WHAT YOU NEED TO DO: Your task is to show every line in the listing below that includes "koní".

++++ TASK MATERIAL

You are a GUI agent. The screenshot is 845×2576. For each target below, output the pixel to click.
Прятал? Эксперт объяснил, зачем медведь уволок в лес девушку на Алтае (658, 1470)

++++++++
++++ TASK MATERIAL

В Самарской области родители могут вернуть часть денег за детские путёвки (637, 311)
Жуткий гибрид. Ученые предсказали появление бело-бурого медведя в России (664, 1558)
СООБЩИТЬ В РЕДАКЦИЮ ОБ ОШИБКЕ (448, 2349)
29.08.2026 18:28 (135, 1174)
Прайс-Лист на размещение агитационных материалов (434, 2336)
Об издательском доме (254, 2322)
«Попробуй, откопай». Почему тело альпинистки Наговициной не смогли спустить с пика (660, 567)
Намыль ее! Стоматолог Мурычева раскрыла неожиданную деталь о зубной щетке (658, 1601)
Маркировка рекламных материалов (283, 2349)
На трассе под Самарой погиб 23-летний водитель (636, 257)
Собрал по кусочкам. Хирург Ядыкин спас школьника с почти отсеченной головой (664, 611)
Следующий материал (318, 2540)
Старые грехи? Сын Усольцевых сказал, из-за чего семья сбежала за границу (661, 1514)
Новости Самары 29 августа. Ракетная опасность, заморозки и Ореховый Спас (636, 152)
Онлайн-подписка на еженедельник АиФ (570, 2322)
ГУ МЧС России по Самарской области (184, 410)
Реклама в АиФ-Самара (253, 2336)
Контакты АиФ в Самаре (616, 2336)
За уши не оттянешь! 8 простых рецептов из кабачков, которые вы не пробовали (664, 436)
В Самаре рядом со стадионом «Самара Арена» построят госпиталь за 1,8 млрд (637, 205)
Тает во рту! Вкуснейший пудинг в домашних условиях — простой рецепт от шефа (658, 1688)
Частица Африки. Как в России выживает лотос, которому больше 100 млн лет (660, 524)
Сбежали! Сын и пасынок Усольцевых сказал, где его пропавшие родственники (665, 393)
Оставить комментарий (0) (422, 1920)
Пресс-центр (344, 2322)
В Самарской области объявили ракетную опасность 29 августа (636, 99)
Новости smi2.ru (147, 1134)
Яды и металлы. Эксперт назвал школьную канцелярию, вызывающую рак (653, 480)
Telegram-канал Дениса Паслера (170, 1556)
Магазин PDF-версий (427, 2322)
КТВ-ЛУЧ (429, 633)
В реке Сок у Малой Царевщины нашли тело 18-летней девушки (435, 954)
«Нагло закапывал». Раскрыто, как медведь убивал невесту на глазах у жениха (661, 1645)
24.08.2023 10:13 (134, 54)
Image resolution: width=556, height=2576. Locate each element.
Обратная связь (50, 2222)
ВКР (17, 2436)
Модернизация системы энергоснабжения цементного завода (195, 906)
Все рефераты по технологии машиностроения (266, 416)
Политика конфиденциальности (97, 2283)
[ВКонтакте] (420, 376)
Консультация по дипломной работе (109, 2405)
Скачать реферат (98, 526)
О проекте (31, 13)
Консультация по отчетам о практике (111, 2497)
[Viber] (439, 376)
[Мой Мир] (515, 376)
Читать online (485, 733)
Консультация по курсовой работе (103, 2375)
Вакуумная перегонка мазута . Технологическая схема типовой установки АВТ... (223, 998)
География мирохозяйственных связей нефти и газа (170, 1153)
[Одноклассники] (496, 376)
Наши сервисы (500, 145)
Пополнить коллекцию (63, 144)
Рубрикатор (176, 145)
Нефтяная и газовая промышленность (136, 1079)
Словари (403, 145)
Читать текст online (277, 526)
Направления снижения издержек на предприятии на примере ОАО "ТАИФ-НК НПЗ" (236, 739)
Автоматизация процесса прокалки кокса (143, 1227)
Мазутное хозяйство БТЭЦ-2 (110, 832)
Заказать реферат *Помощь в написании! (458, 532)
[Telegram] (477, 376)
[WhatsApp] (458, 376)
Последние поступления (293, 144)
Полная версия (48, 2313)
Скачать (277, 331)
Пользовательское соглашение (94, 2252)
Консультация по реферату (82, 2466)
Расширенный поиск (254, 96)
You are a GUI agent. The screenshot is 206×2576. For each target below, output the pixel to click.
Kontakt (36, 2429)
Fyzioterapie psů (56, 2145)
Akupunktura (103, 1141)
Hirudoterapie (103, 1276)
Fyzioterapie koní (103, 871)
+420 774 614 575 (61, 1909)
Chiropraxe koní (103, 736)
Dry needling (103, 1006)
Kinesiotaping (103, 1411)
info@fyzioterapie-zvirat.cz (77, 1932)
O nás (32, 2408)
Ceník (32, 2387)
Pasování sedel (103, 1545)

++++++++
++++ TASK MATERIAL

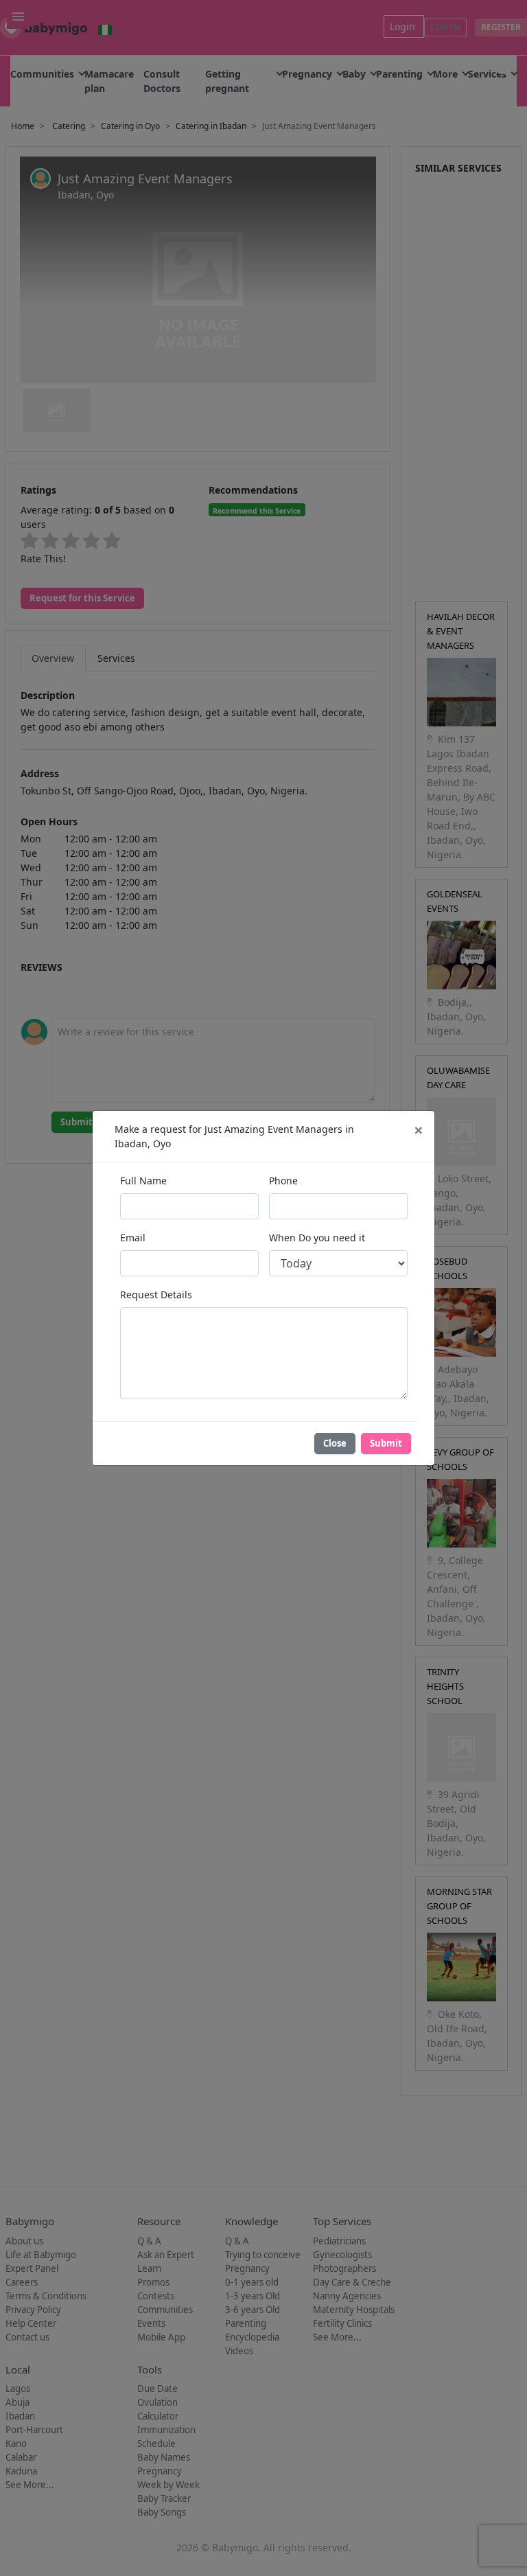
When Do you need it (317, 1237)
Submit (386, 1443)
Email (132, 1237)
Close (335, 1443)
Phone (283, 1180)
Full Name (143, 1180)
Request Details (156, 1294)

++++++++

TASK RESPONSE:
Fyzioterapie koní (103, 871)
Chiropraxe koní (103, 736)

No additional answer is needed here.